O Rei das Florestas

Miguel Gustavo de Paiva Torres

Macron é, sem dúvida, o rei das florestas. O imenso império colonial da República Francesa sempre foi o maior fornecedor global de madeiras nobres para  a indústria da movelaria e da construção civil, numa devastação sem precedentes das florestas tropicais na idade moderna.

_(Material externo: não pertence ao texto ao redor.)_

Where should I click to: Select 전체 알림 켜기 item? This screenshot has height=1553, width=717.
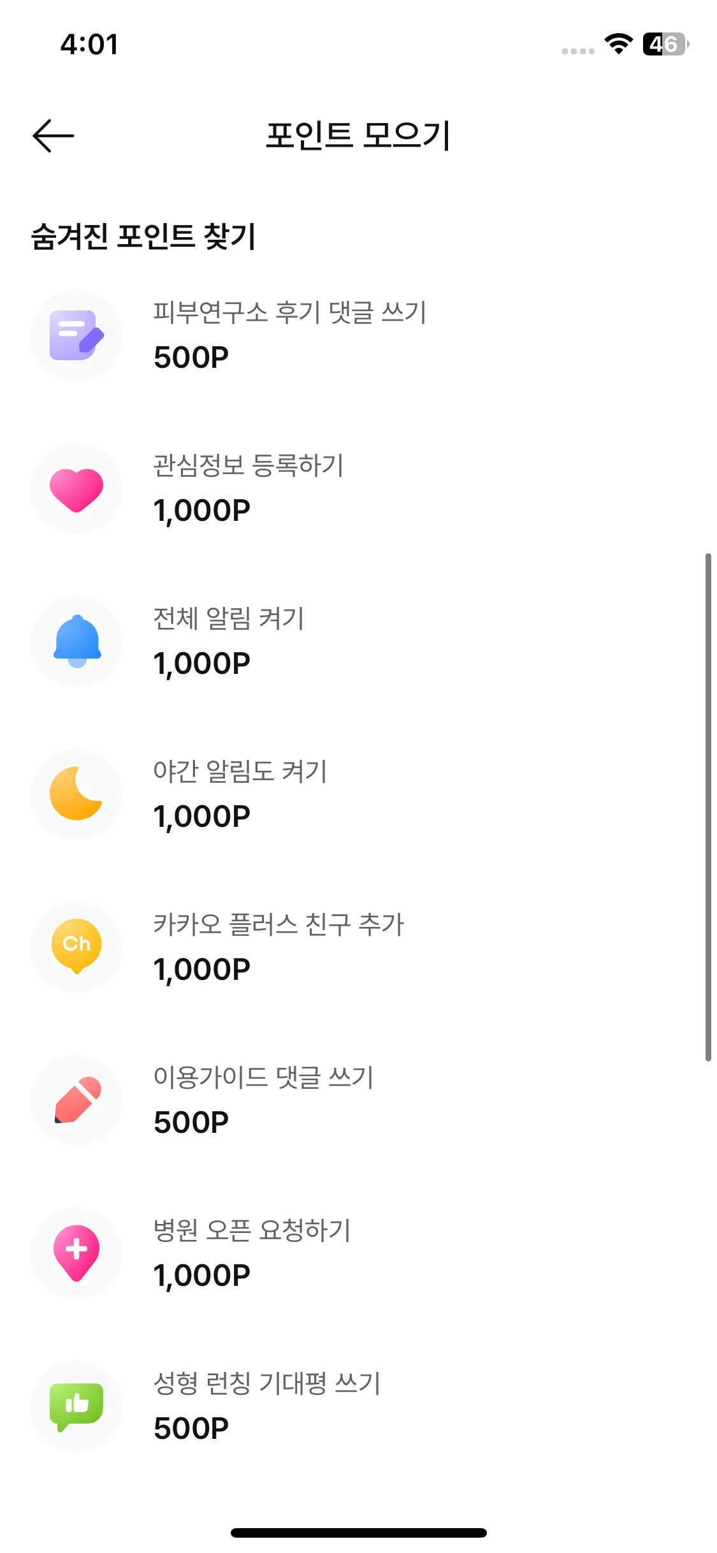point(358,641)
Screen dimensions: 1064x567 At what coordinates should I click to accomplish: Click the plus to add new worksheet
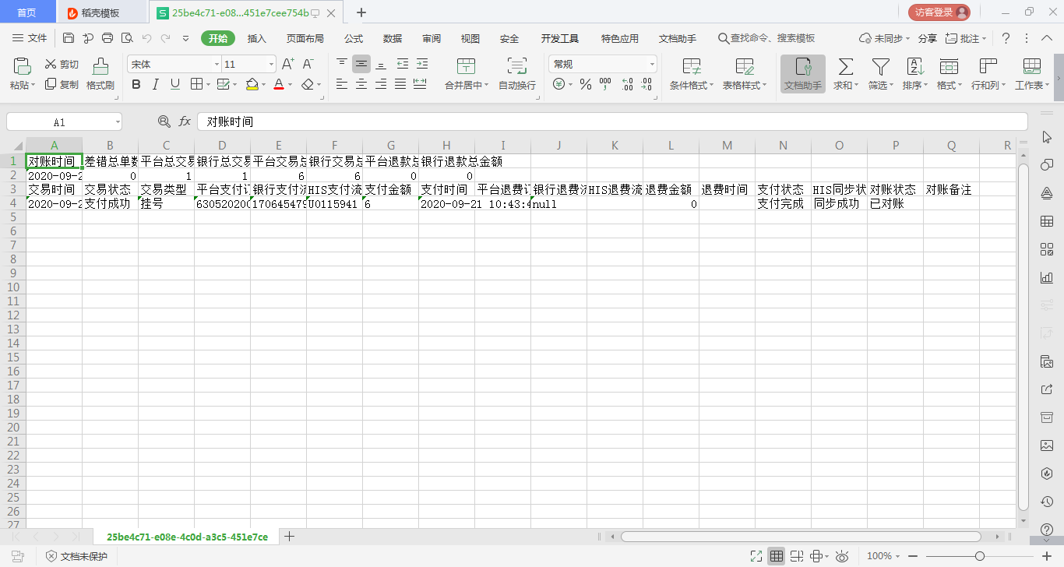[x=289, y=537]
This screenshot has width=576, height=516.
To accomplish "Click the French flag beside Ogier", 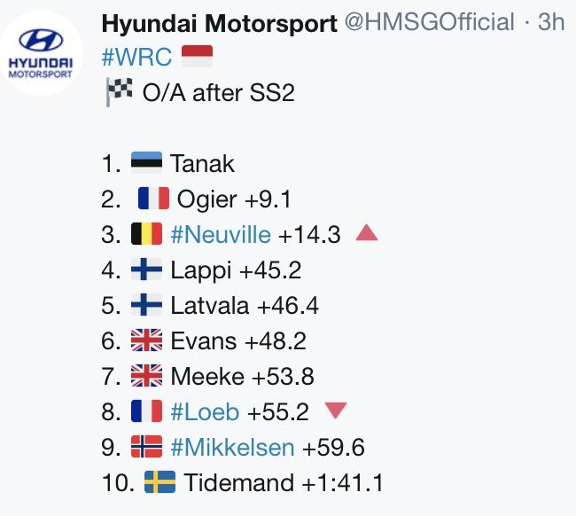I will click(153, 198).
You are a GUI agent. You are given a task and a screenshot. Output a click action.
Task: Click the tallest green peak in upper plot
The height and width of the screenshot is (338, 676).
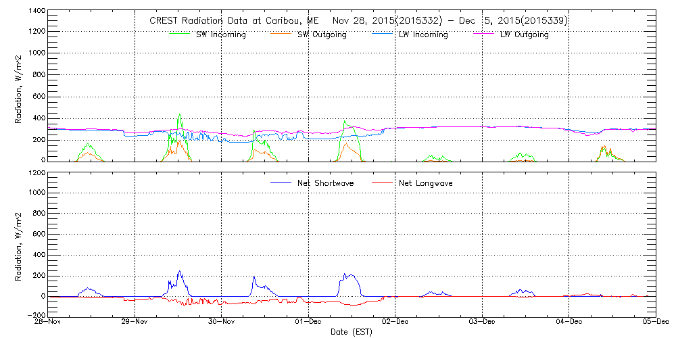(x=179, y=116)
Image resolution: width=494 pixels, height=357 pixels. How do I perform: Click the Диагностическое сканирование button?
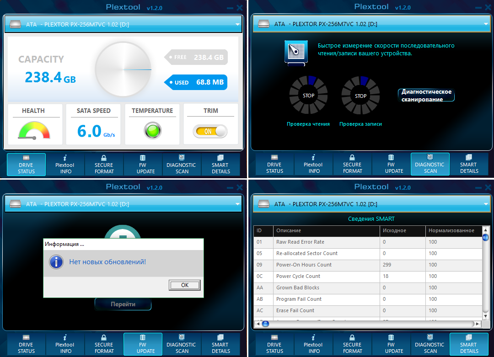coord(426,95)
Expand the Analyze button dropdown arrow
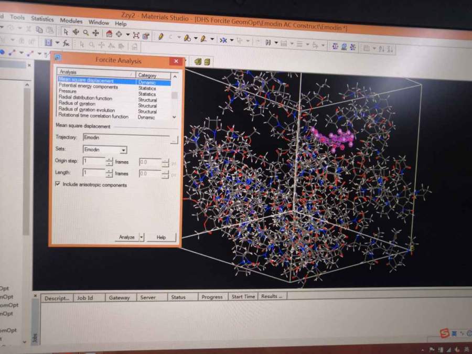This screenshot has height=354, width=472. (142, 238)
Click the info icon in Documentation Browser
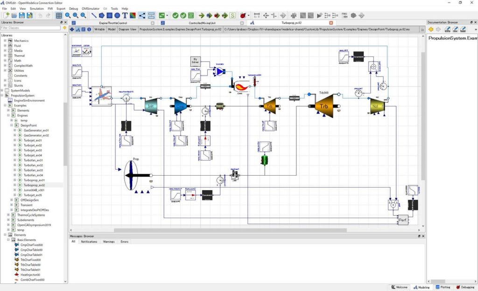The image size is (478, 291). click(x=448, y=29)
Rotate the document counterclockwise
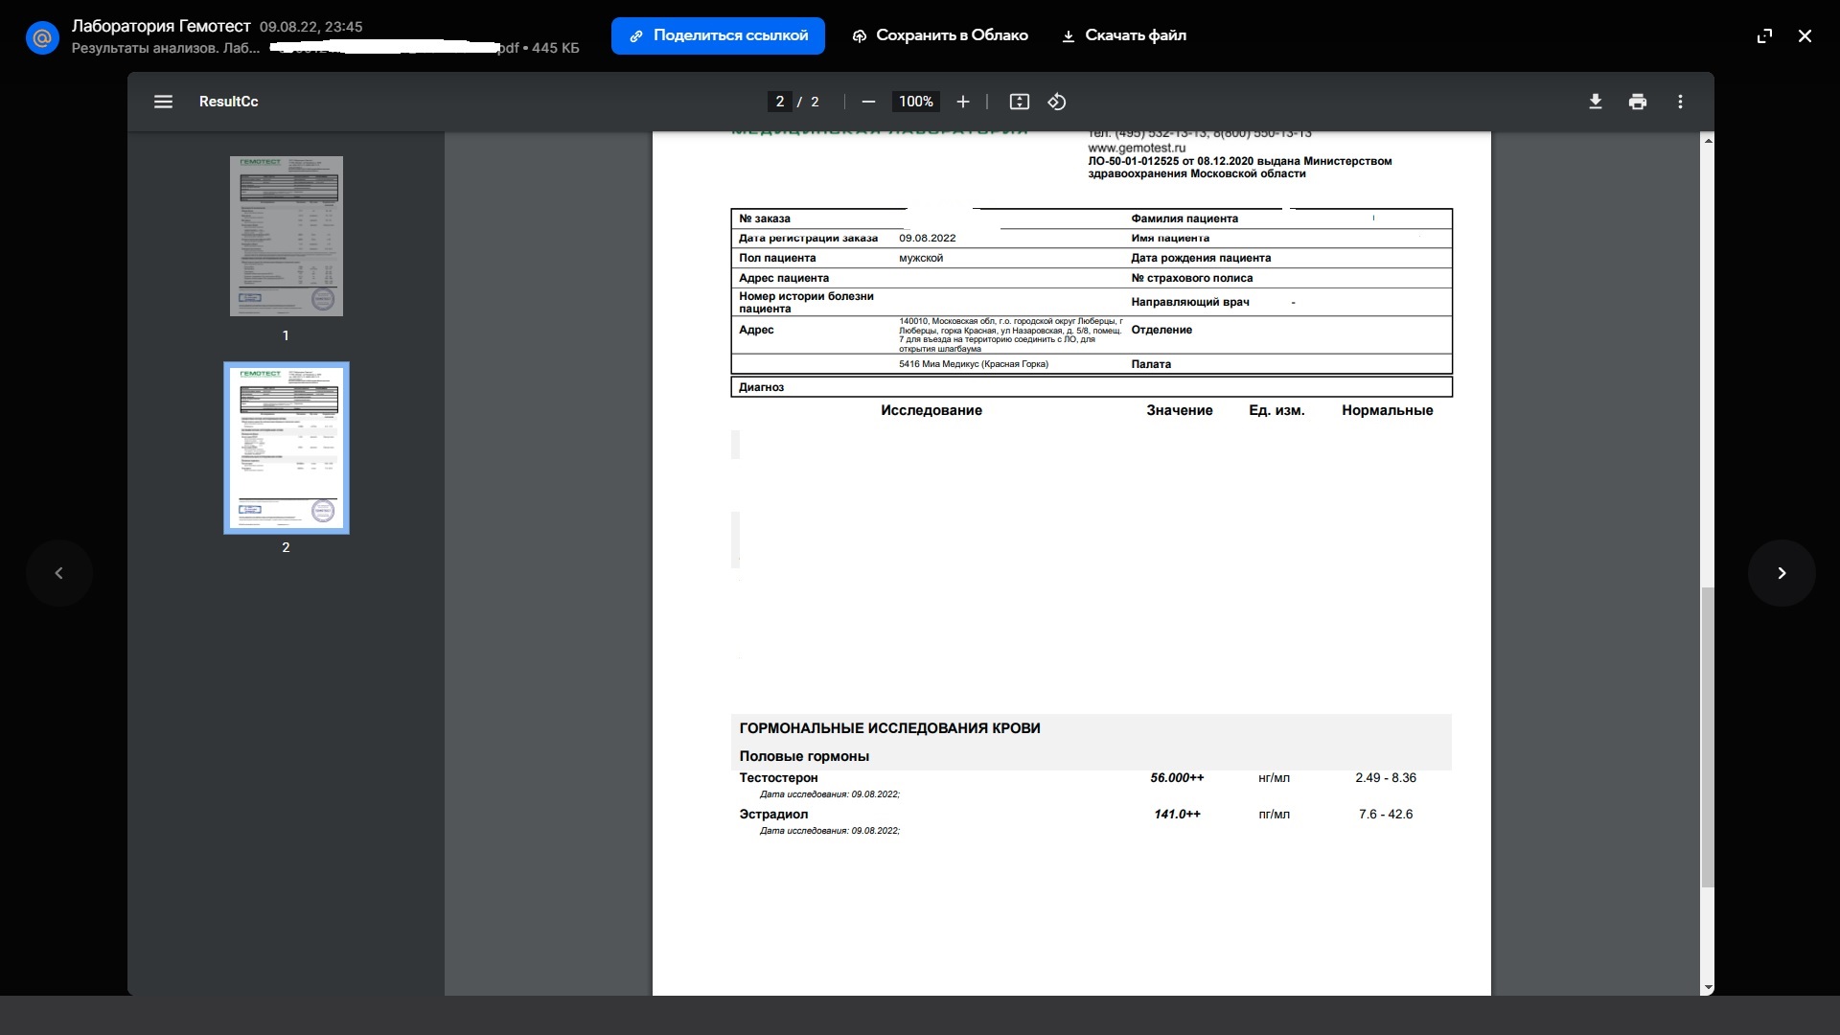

No velho esquema de Lampedusa, tudo mudou para nada mudar. Terminado o status colonial no final da Segunda Guerra, a França criou a União Francesa e, logo depois, a Comunidade Francesa, enredando todas suas ex-colônias, protetorados, tutelados e territórios de ultra mar numa rede de dependência financeira, legal e administrativa tecida pelos melhores artesãos da burocracia e da diplomacia francesa:  Guiana Francesa,  Nova Caledônia, Ilha da Reunião, Madagascar e ilhas adjacentes, Djibouti, Costa do Marfim, Togo,  Guiné Conacri, Benim,  África Central, Congo Brazzaville, Camarões, Martinica, Guadalupe, são apenas algumas referências de territórios com florestas tropicais e grande biodiversidade devastados pelos madeireiros franceses; os famosos “boisiers”, precursores dos nossos “boisiers” brasileiros que hoje tentam devastar a Amazônia brasileira.

E a Europa e os Estados Unidos, dissimuladamente, continuam comprando toda essa madeira, produto do crime ambiental, porque suas indústria de movelaria e construção civil não podem parar, e dela precisam.

Então, é um jogo de dupla face. Onde políticos europeus e norte-americanos dizem uma coisa e protegem outra, dissimuladamente.

O mesmo se passa com a indústria do óleo e gás e com a indústria do plástico. Hipocrisia generalizada daqueles que necessitam do apoio financeiro desses predadores do meio ambiente para suas eleições “ democráticas.”

Na Europa, é  verdade,  o jogo tem que ser  feito em padrões legais de sustentabilidade. Mas quando partem para os seus “territórios”, com os seus cidadãos franceses de segunda classe, tudo é permitido.

Foi assim que detonaram, sem piedade, muitas bombas nucleares no Atol de Bikini, devastando com radioatividade eterna uma das mais lindas joias ambientais do planeta terra: a Polinésia Francesa.

Inacreditável, o que fizeram na Polinésia Francesa. Quando lá estive na década de 90, maravilhado com aquela beleza que só Deus poderia criar e doar ao Homem, fui alertado sobre o veneno da radioatividade que os civilizados políticos franceses haviam espalhado por lá. E os locais?, perguntei a um local. Os locais não importam, respondeu.

Assim é, e assim não poderá mais ser. Alemanha e Inglaterra pagaram fortunas a países miseráveis da África e Ásia para receberem lixo radioativo e lixo hospitalar. Há pouco tempo  pipocaram escândalos na Guiana-ex-Guiana Inglesa-, e aqui em Pernambuco, onde resido. Contêineres e contêineres de lixo hospitalar. Pneus, nem se fala, virou uma febre mandar pneus usados do primeiro mundo para os pobres do terceiro mundo.

E por aí vai. Quando, perguntamos, vão tomar vergonha na cara e vão  admitir que o planeta é, na verdade, uma casa única, para todos, e não apenas para europeus e norte-americanos, esses descendentes dos primitivos neandertais?

Miguel Gustavo de Paiva Torres é diplomata.